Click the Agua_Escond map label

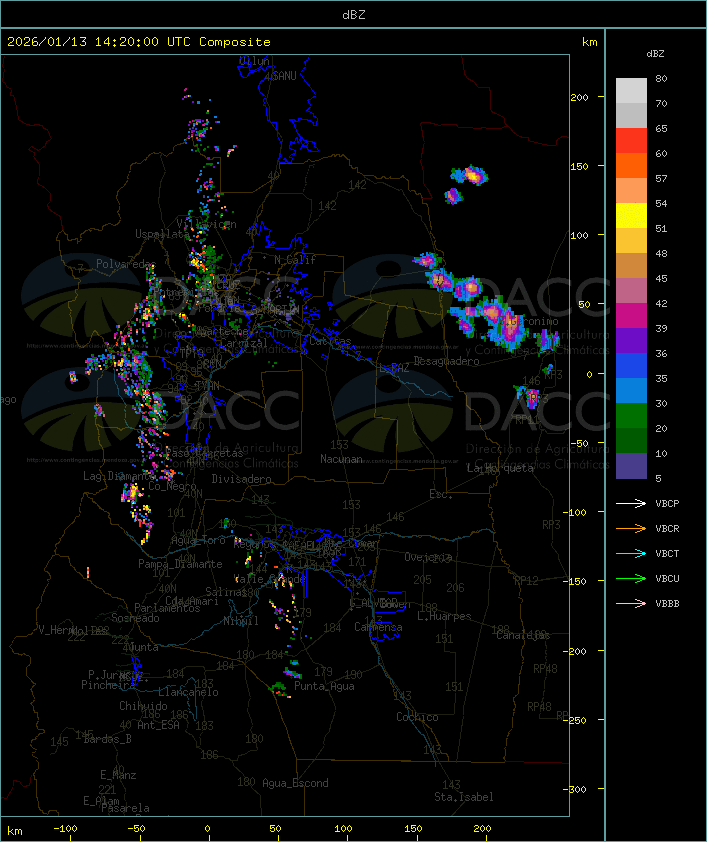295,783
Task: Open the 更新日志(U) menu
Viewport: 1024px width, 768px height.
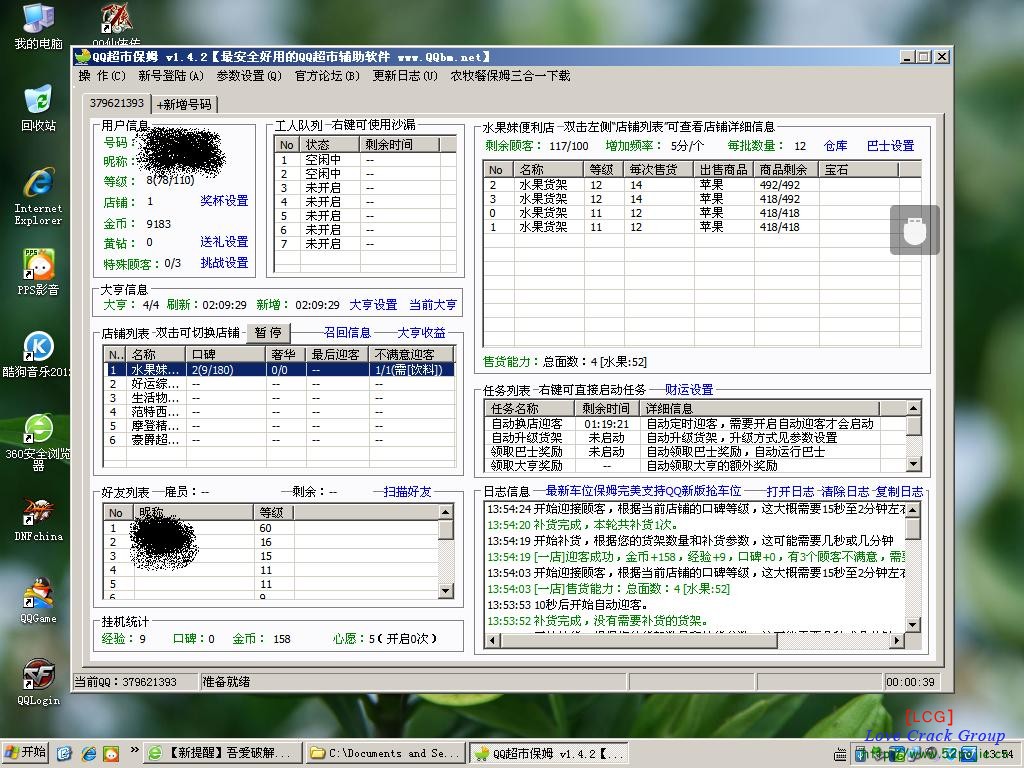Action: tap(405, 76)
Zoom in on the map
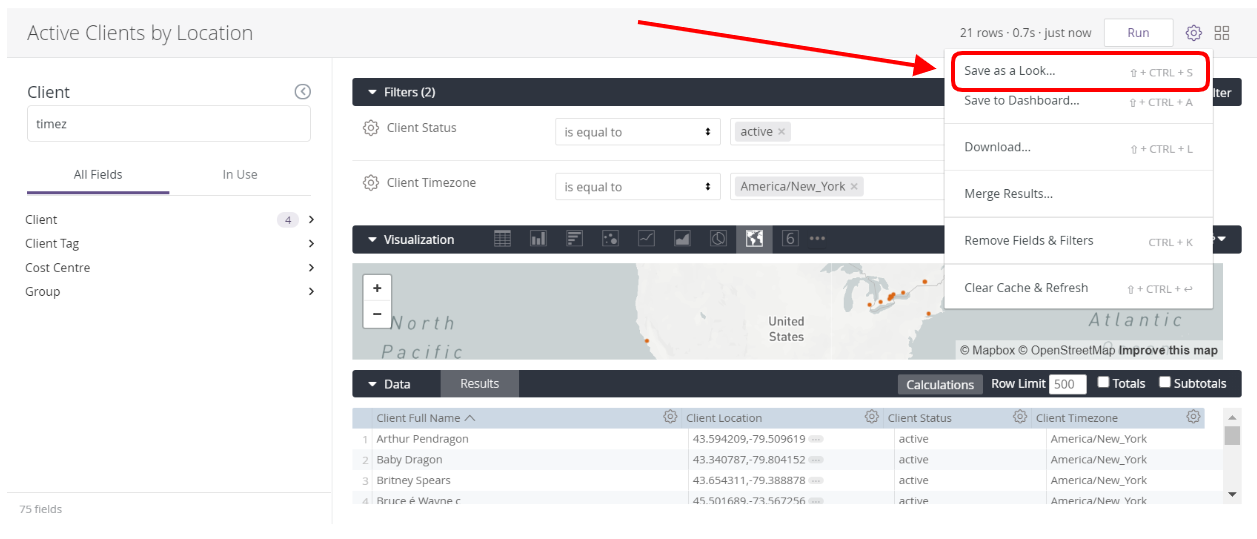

• [Task]: Please output every line of the listing as it stands, and omit its images.

• [Expected answer]:
Click the Agua_Escond map label

295,783
Task: Open the 更新日志(U) menu
Viewport: 1024px width, 768px height.
Action: tap(405, 76)
Zoom in on the map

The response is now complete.